How dirty grout inspired a franchise
Sir Grout is a 38-unit chain based in Alpharetta, Georgia, offering grout rejuvenation without tile replacement.
Jeff Gill sat with his head in his hands, unsure of what he was going to do next. It was the early 2000s, and he had bought a business opportunity called Chips Away, which repaired paint chips and bumper scuffs on high-end cars. The business was shot down after initial interest from various Rent-a-Car businesses, leaving him jobless with a garage full of expensive steam cleaners.
Seeing the stained, run-down grout and tile in his front entryway, Gill decided to use a steam cleaner and put a brush on the end of it. It cleaned the grout much better than his other efforts, and from there a light bulb went on. “I don’t know anybody who steam cleans grout, so I’m going to start a grout steam cleaning biz,” Gill said.
Gill spoke with his friend and former college roommate, Tom Lindberg, in an effort to team up, but Lindberg thought the concept would be easily replicable. “I remember saying it’s not unique, it’s not novel and somebody can knock you off tomorrow as long as they find one of those steam cleaning machines a la Stanley Steemer,” Lindberg said.
The two looked around for a solution, and found a color seal product in Florida, which immediately wowed the pair. The fated recoloring chemical was soon implemented, enough to convince Lindberg to hop on as co-founder. It gave Sir Grout a unique system and a product that worked—and started attracting franchisees.
Who you gonna call?
Today, Sir Grout is one of many home-related businesses growing steadily. Average home prices in June hit their highest point since 2007, according to Case-Shiller’s U.S. National Home Index.
Higher-end houses often come with high-end tile, countertops and wood flooring—something that many homeowners struggle to maintain. Sir Grout, a 38-unit chain based in Alpharetta, Georgia, is attempting to help consumers ditch the old standbys of bleach, ammonia and vinegar, for a more creative and efficient solution that prevents future discoloration.

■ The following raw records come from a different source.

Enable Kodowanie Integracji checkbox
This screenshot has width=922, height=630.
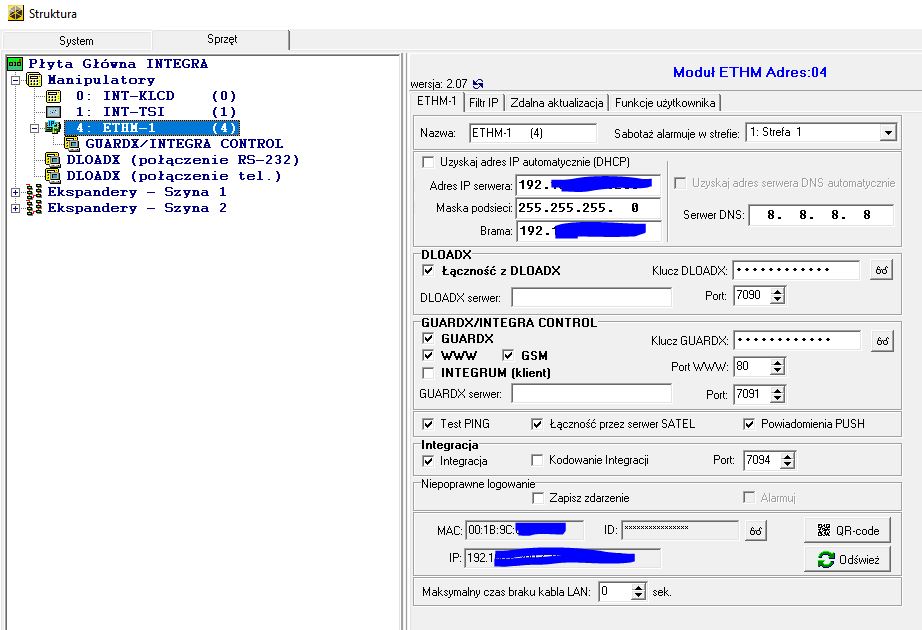[537, 460]
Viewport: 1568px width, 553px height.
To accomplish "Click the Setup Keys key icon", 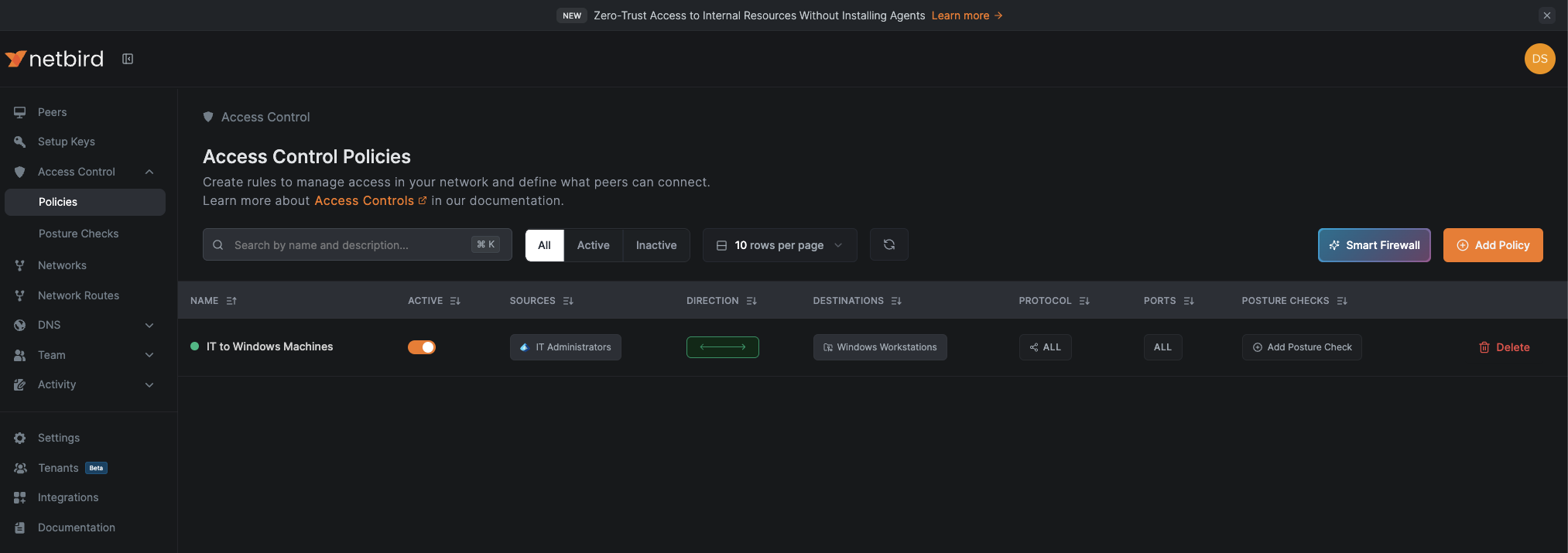I will pyautogui.click(x=20, y=142).
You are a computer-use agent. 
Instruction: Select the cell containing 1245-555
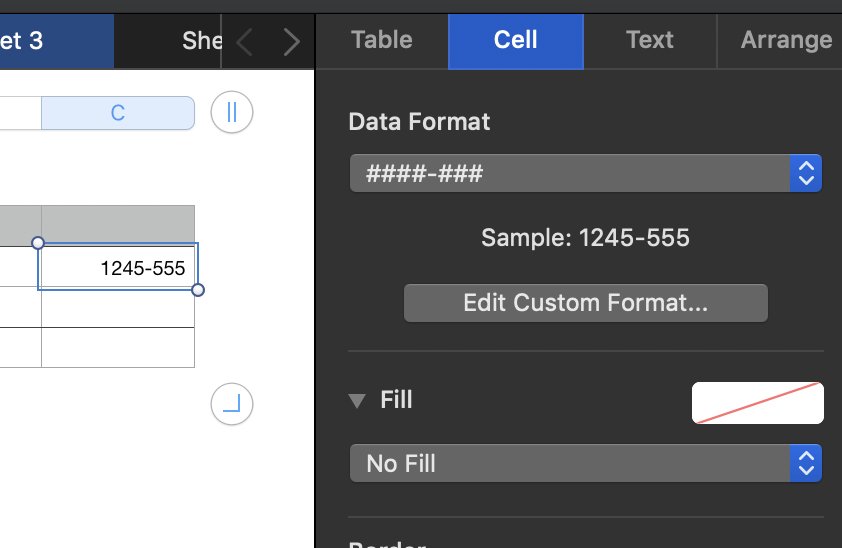118,267
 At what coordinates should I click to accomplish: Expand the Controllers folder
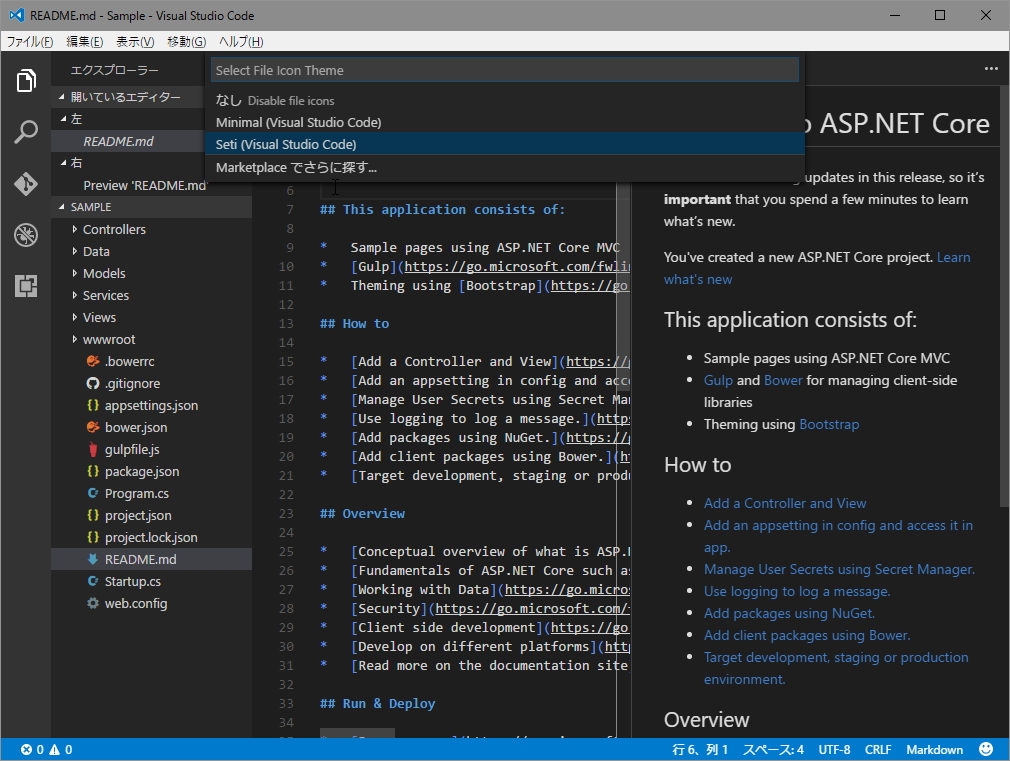coord(113,229)
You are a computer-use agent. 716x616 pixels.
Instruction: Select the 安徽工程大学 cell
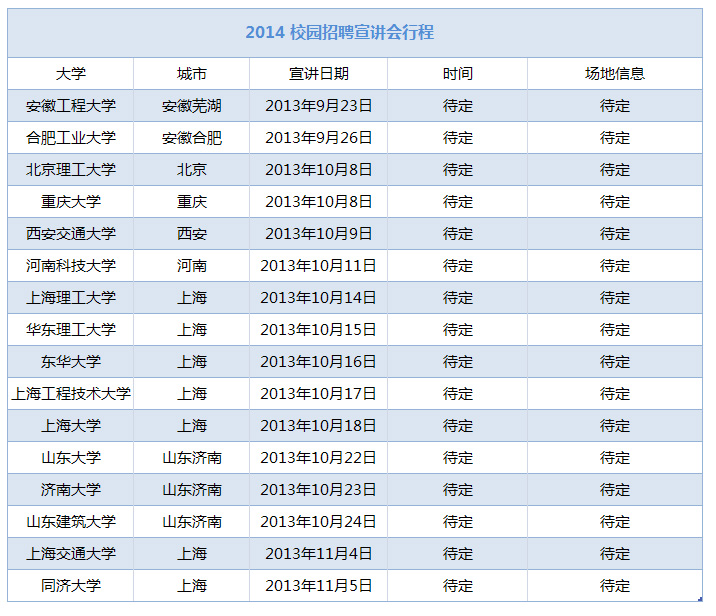click(71, 106)
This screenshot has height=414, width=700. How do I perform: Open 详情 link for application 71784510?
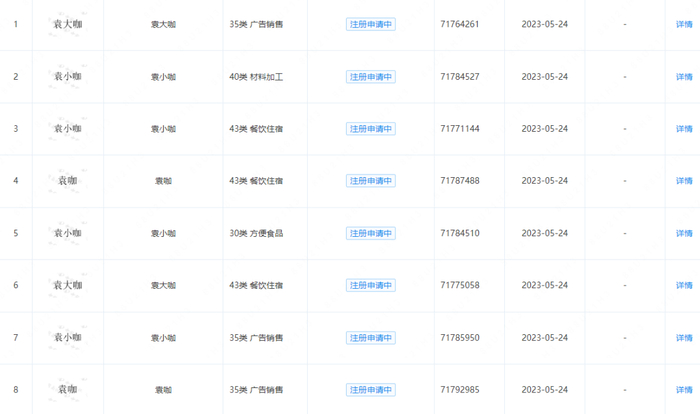(x=683, y=233)
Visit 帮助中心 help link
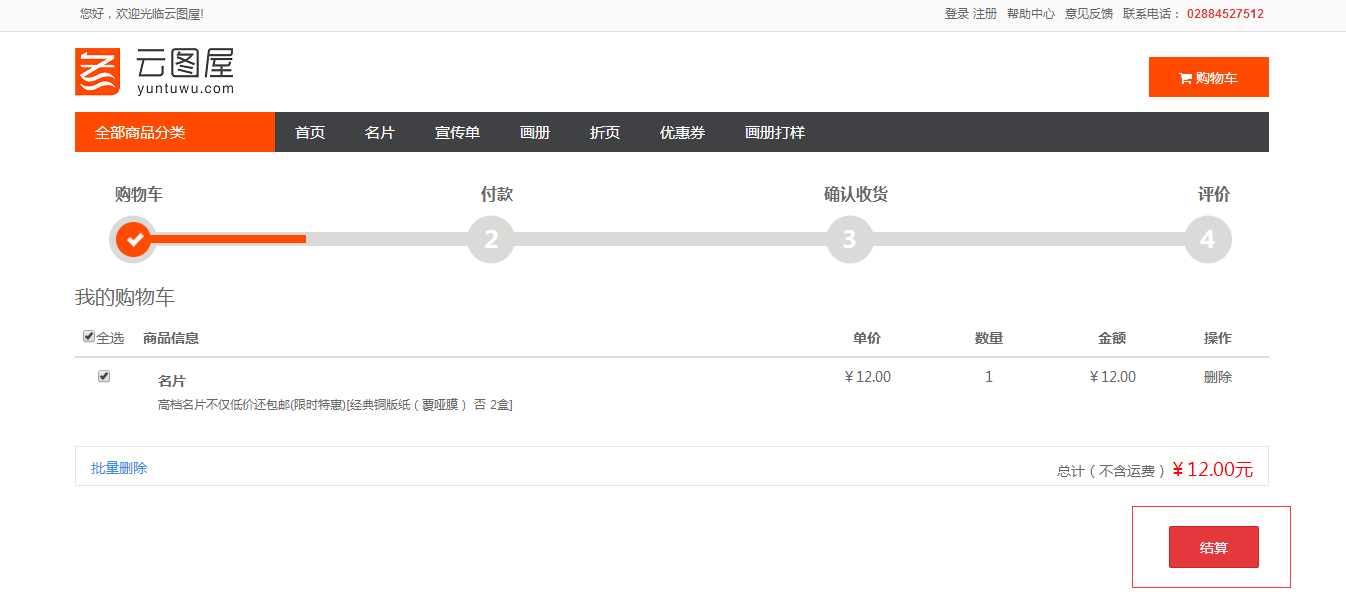Image resolution: width=1346 pixels, height=599 pixels. click(x=1030, y=14)
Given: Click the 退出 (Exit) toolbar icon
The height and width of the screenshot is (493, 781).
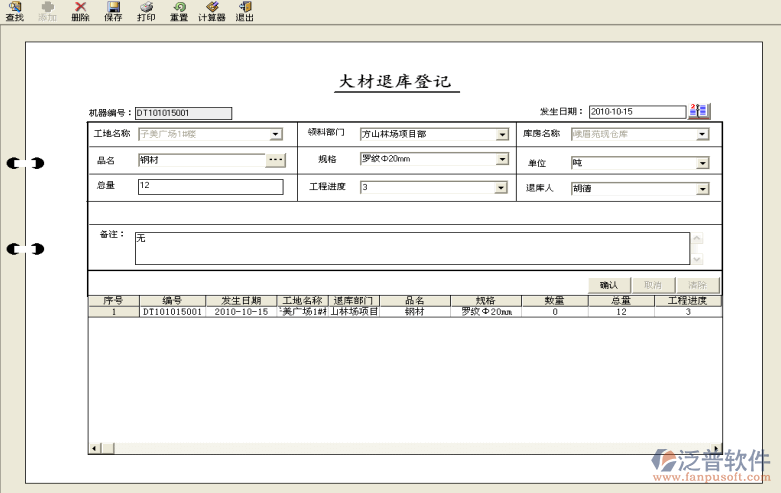Looking at the screenshot, I should (244, 12).
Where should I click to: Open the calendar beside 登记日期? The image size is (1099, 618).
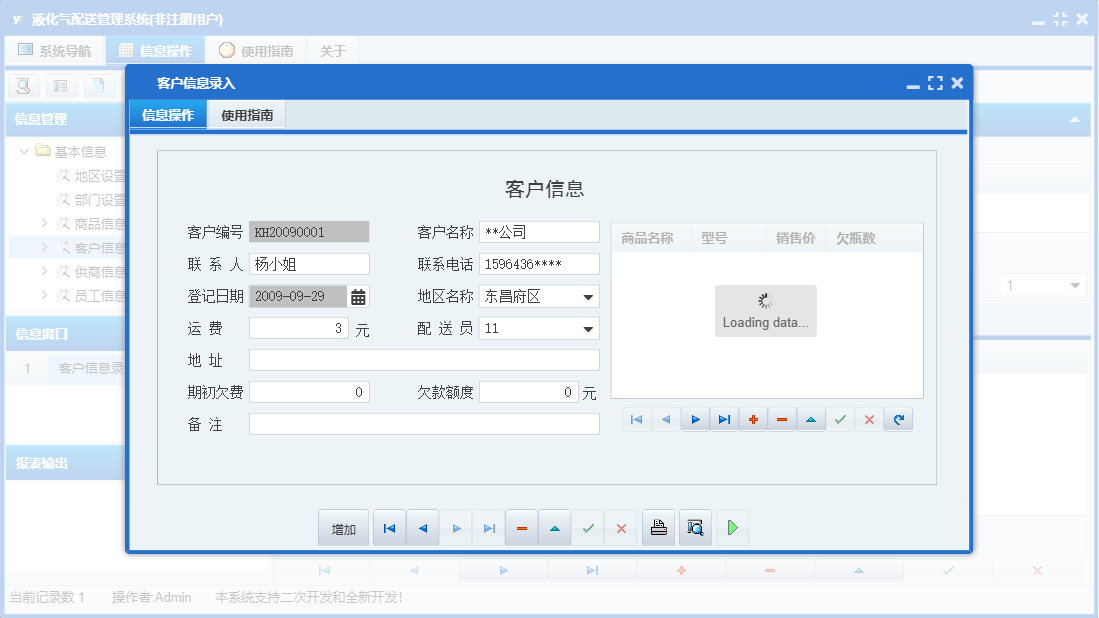tap(356, 296)
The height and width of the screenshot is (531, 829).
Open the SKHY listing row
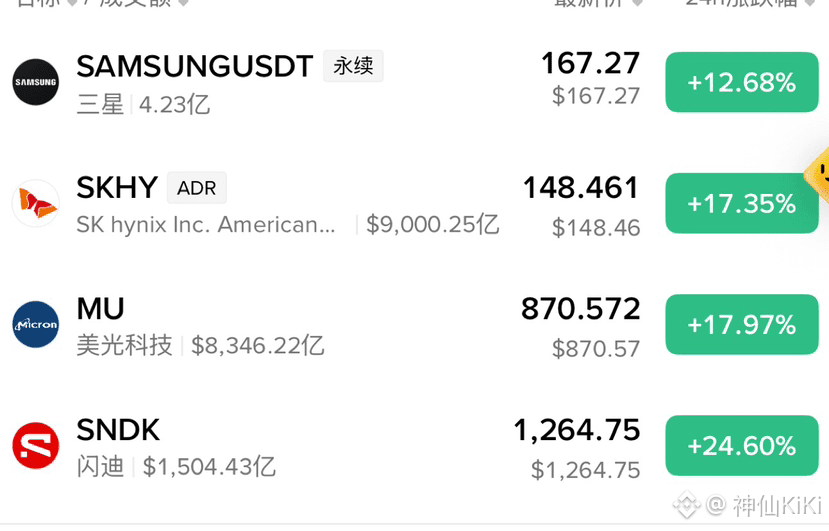click(414, 203)
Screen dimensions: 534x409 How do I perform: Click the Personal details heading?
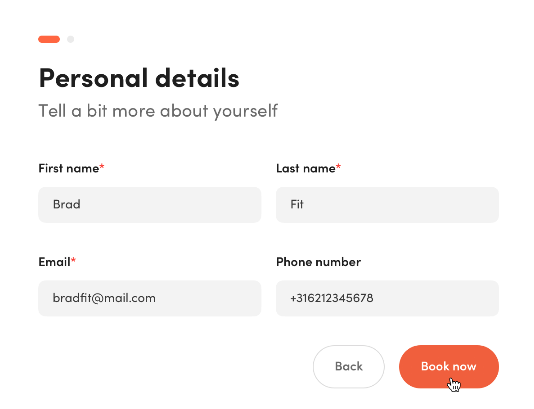pos(139,78)
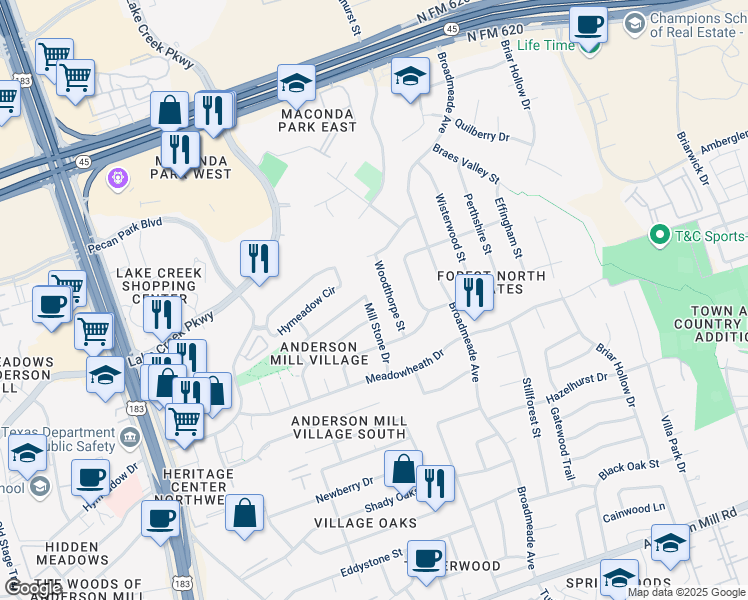Viewport: 748px width, 600px height.
Task: Click school marker next to Broadmeade Ave north
Action: click(x=410, y=79)
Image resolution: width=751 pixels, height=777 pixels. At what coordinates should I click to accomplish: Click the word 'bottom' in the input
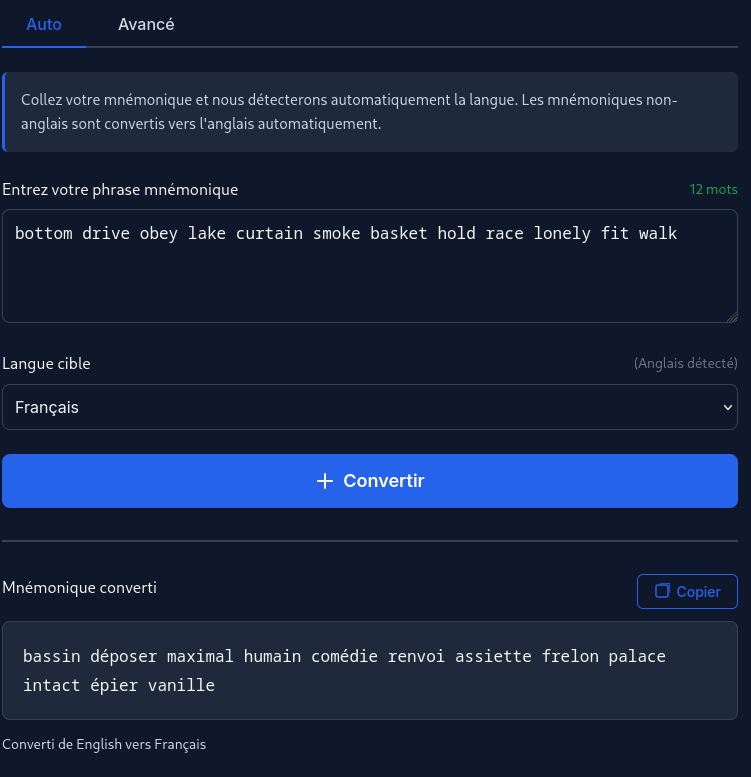(x=44, y=233)
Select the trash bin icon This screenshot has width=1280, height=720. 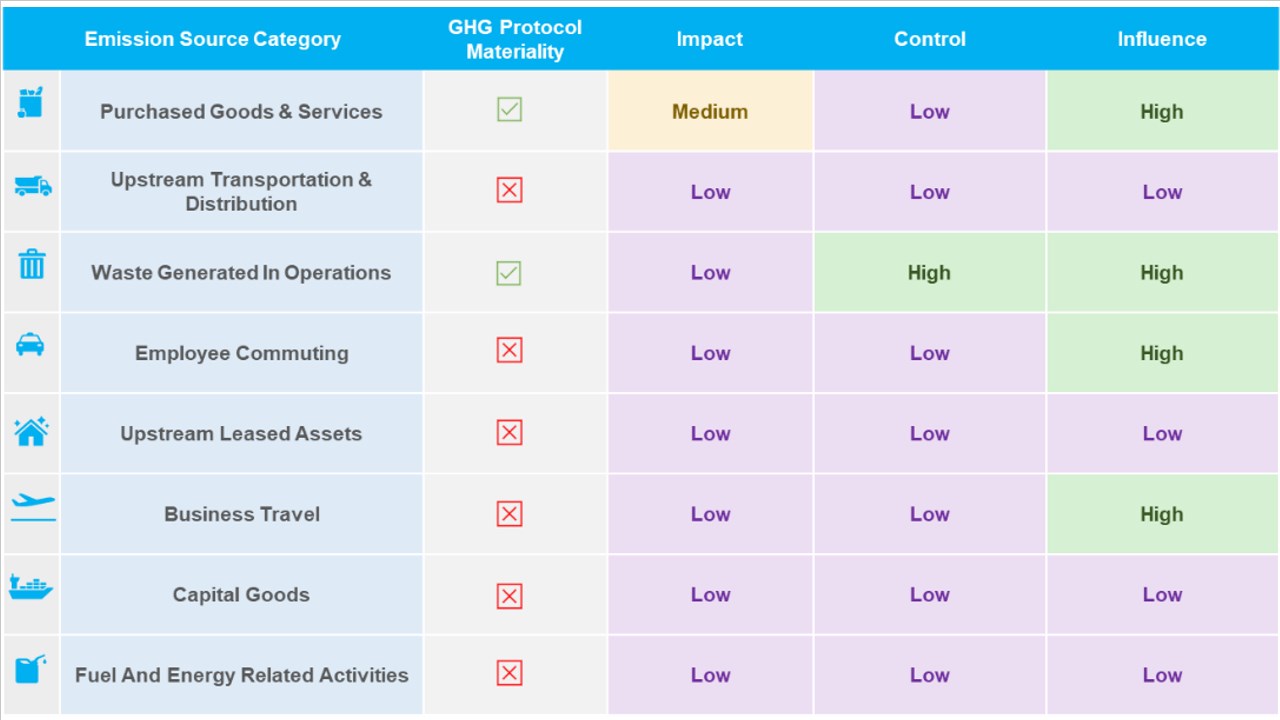(x=32, y=265)
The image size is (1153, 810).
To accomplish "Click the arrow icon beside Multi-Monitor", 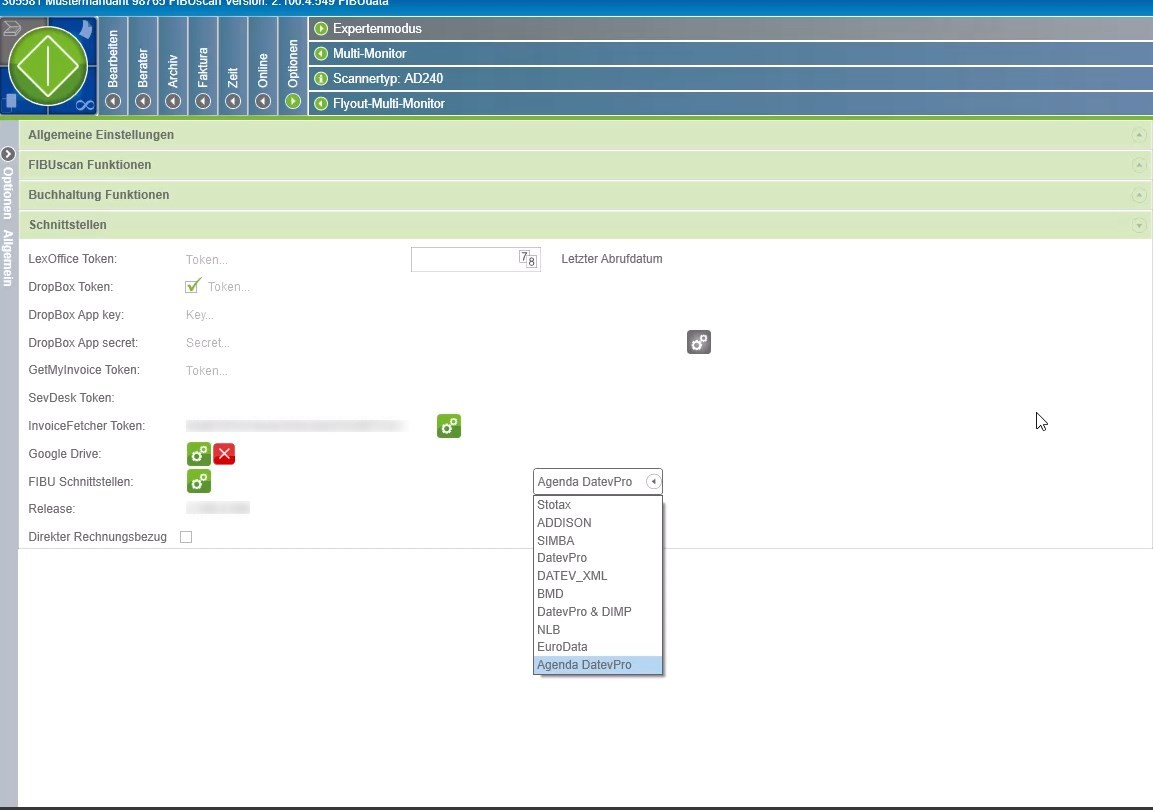I will 321,53.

The company’s technicians use a proprietary chemical that cleans, seals and actually recolors the grout in between tiles so homeowners can rejuvenate their existing floors without having to deal with the expense and hassle of replacing them. The company offers sand-less hardwood floor restoration, natural stone rehabbing and, through a new offshoot called Re-Style Your Tile, refurbishes bathrooms without costly demolition.
Dan Lundstedt worked for Lindberg previously, and took ownership of a Chicago franchise straight out of college. Lundstedt loved the concept, but found out that many potential consumers had no idea their tired tile floors (and the surrounding grout) could be cleaned, sealed or recolored.
“Everyone knows they need a painter to paint their walls, but for grout cleaning people will often call a handyman, they’ll call all sorts of different people, maybe the plumber,” Lundstedt said.
After a great deal of advertising dollars spent to reach Chicago citizens, along with numerous phone calls to Gill and Lindberg, Lundstedt was able to get his business off the ground. His Chicago business is now the system’s No. 1 franchise with $1.2 million in revenue last year. Startup costs are $100,000.
Sir Grout’s breadth of services attracted Brian Fultz, a former 1-800-Got-Junk franchisee who now owns 10 units throughout Texas, Maryland, Florida and Colorado.“What really appealed to me about Sir Grout, is that there were multiple revenue streams available,” Fultz said.
Sir Grout hopes to add a minimum of five franchisees in 2017, and Gill and Lindberg are now looking to develop a spinoff company called Restyle Your Tile. The new venture, which is currently part of Sir Grout, uses thin veneers to install high-end materials, like marble, over aged, discolored tile.
Gill says those who join the Sir Grout franchise system prior to 2017 will be a part of the spinoff with a Restyle Your Tile franchise without having to pay for it.
For all its talk about saving businesses and homeowners money through rehabbing hard surfaces, Sir Grout’s services are generally more expensive than other cleaning providers, and in some cases the difference is stark.
Gill counters that difference pales in comparison to actually replacing surfaces with new materials, as he adds that Sir Grout’s services are about 25 percent the cost of replacement.
As for economists’ alarms that we may be at the top of the current housing cycle, Gill and Lindberg believe their model will stand the test of time.